Ciriè, mistero al Duomo: spuntano resti umani nascosti tra i mattoni

Gli operai hanno immediatamente interrotto i lavori e allertato le forze dell'ordine

Un incredibile ritrovamento che mescola la cronaca locale con il fascino del mistero storico sta tenendo con il fiato sospeso la comunità di Ciriè. Nel pomeriggio di ieri, venerdì 12 giugno, il monumentale Duomo di San Giovanni Battista è diventato teatro di una scoperta macabra quanto cinematografica.

Da qualche giorno la facciata e le mura della chiesa parrocchiale sono circondate dai ponteggi per una serie di interventi di manutenzione programmata. Proprio durante le operazioni di pulitura dei muri, gli operai stavano utilizzando un’idropulitrice per rimuovere lo sporco accumulato negli anni. L’alta pressione dell’acqua ha però fatto saltare una porzione di vecchia malta che sigillava l’intercapedine tra i mattoni. È stato in quel momento che, dietro a un mattone rimosso, è emerso un frammento osseo inequivocabile: una mandibola umana, completa ancora di alcuni denti.

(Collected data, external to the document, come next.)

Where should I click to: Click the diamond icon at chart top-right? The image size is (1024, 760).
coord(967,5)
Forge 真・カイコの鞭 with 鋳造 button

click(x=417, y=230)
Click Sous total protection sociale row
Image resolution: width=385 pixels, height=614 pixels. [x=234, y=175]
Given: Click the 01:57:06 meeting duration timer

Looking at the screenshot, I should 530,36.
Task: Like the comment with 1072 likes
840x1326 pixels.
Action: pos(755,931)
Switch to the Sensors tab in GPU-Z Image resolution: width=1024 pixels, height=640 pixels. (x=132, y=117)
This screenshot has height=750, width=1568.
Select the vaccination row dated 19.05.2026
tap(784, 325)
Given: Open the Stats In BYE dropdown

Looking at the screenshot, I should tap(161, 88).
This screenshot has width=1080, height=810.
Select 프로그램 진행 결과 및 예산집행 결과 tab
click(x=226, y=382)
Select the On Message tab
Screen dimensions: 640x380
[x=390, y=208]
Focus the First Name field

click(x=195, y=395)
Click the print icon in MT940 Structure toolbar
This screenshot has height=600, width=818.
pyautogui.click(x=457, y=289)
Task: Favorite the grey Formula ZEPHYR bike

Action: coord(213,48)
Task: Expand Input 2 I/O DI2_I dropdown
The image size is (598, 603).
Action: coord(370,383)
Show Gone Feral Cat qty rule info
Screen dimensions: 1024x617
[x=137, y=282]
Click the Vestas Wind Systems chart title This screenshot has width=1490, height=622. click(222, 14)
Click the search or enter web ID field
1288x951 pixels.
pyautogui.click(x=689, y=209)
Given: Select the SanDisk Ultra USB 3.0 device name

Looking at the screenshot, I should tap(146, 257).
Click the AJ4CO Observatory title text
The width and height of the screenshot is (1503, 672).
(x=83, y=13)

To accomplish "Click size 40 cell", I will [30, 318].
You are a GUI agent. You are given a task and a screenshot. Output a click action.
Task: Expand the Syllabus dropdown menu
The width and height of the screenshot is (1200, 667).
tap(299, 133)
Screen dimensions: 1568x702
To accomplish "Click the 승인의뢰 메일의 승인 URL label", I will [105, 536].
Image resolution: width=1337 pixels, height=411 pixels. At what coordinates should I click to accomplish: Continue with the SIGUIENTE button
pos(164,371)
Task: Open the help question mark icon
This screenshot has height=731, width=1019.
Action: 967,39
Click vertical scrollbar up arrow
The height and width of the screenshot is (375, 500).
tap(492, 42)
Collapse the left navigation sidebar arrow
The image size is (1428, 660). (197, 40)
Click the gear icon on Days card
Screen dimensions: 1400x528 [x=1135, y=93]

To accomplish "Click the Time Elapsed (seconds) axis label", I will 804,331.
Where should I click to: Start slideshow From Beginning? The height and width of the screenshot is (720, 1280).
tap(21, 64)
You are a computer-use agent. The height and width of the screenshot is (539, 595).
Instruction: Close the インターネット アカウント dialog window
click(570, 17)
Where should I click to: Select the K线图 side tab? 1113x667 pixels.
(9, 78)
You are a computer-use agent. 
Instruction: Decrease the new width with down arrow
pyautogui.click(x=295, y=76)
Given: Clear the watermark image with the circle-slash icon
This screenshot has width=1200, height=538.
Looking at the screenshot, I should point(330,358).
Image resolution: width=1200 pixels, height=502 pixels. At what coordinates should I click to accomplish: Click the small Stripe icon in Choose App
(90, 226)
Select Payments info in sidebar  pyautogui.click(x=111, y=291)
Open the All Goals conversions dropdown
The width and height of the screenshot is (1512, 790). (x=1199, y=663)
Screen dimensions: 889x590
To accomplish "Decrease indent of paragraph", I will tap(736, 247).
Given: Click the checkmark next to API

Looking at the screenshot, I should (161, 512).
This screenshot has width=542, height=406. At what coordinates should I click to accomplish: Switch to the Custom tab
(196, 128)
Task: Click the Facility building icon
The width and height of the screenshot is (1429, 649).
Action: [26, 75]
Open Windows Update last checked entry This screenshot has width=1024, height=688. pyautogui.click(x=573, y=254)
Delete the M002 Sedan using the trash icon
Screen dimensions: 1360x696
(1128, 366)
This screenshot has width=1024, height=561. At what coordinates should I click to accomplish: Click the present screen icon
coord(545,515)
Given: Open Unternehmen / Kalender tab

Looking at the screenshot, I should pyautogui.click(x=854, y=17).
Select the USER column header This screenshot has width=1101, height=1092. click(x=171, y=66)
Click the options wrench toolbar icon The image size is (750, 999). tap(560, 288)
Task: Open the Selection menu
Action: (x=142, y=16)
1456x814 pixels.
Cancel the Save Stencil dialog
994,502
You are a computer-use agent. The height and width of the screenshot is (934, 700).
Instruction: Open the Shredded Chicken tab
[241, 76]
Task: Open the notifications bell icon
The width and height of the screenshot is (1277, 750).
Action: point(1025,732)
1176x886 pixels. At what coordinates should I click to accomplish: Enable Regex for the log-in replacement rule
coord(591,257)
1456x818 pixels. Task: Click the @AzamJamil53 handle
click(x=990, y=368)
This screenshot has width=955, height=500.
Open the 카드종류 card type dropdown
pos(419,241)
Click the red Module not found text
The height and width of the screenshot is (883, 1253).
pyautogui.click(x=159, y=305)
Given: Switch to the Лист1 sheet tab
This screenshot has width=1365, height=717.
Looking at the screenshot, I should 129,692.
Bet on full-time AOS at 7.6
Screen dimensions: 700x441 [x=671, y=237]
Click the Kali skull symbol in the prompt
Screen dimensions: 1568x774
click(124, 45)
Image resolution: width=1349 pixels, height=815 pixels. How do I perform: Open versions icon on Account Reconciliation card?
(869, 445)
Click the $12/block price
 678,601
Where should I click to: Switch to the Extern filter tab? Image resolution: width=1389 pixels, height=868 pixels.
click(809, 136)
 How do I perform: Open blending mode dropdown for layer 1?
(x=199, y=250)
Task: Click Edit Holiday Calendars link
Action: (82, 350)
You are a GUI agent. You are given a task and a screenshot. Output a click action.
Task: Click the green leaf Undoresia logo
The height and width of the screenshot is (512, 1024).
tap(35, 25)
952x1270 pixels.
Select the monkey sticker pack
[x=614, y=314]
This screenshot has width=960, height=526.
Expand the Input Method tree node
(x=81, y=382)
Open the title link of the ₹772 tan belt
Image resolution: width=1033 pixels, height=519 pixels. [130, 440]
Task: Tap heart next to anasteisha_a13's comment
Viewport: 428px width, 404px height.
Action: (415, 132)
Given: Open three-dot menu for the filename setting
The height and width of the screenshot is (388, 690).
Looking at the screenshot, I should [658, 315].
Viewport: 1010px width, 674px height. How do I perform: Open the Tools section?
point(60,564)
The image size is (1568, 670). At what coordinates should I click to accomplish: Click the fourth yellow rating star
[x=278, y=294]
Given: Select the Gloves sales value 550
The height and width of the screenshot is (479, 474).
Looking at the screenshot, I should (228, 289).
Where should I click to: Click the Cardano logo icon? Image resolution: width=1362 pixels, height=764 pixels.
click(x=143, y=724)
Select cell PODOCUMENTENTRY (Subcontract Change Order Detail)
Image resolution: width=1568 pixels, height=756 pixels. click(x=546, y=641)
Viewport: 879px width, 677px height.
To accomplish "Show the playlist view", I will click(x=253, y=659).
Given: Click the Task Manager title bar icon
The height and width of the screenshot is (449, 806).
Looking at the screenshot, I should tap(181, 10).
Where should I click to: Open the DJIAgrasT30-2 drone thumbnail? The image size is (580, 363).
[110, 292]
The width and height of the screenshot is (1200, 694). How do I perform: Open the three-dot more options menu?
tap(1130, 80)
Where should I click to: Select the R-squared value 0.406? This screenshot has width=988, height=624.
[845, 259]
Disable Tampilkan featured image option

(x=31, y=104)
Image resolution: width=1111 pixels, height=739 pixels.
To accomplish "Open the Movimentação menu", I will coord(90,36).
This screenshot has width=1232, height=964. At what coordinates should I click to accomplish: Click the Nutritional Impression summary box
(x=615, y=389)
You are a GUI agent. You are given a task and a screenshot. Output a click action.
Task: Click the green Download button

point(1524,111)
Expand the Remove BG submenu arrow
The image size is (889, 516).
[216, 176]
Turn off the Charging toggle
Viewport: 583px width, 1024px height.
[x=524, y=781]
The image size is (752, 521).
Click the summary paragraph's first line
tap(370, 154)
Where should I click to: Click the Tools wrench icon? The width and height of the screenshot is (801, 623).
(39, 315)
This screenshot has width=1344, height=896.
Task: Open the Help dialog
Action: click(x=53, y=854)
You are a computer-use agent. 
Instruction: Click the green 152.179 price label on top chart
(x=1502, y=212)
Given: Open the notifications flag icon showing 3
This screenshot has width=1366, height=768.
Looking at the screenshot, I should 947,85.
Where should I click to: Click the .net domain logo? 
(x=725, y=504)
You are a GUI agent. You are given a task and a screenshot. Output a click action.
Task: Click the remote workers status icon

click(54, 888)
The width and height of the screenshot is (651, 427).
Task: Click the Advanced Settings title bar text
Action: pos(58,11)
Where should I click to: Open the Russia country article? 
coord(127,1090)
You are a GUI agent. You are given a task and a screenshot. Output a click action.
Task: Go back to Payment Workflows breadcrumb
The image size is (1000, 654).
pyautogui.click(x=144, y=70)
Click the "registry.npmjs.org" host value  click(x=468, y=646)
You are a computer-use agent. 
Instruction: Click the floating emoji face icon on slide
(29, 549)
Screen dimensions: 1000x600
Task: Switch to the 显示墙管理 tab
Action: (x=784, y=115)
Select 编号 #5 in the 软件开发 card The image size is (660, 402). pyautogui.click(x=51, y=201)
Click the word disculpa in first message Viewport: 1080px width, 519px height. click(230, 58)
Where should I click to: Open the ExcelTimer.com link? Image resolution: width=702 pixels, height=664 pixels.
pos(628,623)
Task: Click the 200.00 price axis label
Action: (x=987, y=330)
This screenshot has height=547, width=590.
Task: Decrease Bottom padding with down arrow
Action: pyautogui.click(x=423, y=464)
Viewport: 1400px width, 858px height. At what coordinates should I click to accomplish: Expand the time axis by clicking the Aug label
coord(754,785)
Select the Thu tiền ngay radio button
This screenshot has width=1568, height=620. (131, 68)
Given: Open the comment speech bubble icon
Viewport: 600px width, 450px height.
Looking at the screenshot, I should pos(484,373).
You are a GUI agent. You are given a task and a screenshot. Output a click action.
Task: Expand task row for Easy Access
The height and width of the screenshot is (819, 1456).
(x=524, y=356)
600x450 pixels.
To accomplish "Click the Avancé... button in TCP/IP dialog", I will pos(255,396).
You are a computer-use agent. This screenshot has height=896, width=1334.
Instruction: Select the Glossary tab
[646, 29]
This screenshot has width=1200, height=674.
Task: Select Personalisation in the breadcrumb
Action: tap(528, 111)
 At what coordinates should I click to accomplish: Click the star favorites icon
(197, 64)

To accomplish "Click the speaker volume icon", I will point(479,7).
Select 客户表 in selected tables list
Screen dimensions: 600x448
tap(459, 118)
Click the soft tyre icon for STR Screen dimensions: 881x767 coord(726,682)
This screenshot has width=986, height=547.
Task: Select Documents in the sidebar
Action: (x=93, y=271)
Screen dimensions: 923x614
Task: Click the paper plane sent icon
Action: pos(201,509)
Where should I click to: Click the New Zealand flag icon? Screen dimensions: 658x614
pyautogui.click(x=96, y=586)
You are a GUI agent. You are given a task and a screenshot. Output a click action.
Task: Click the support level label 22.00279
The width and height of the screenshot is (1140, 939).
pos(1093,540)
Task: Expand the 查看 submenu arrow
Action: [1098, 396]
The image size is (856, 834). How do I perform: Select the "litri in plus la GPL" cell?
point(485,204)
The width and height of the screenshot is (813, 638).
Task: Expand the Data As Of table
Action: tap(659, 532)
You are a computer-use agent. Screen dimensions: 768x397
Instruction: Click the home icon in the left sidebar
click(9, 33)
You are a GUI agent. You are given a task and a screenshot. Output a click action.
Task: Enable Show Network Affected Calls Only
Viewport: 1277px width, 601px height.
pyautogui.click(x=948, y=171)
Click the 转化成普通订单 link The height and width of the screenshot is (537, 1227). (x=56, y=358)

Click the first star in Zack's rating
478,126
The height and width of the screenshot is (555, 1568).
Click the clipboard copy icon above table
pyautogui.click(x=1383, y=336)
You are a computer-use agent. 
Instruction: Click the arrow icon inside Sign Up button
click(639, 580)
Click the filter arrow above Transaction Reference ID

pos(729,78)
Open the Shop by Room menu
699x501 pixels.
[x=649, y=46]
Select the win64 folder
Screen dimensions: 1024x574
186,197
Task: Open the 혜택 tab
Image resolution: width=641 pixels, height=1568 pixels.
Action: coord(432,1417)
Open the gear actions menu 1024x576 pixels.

L’intervento dei Carabinieri e l’attesa del Medico Legale

Gli operai hanno immediatamente interrotto i lavori e allertato le forze dell’ordine. Sul posto sono giunti tempestivamente i Carabinieri della Tenenza di Ciriè, che hanno provveduto a isolare l’area del cantiere, ad effettuare i primi rilievi fotografici e a recuperare il reperto in totale sicurezza.

I resti ossei sono stati temporaneamente trasferiti presso l’obitorio di Ciriè. La svolta investigativa (e storica) è attesa per le ore 14:00 di oggi, sabato 13 giugno, quando il medico legale incaricato salirà in obitorio per una prima ispezione cadaverica. L’esame sarà fondamentale per stabilire l’epoca a cui risale la mandibola: l’ipotesi principale è che si tratti di un reperto antichissimo, ma la prassi giudiziaria impone massima cautela.

Intanto in città è scattata la caccia alle reazioni. C’è grande attesa per le parole del parroco, Don Alessio Toniolo, che potrebbe fare luce su eventuali dettagli storici legati all’antica struttura del Duomo o su precedenti interventi edilizi che potrebbero aver toccato vecchie aree di sepoltura.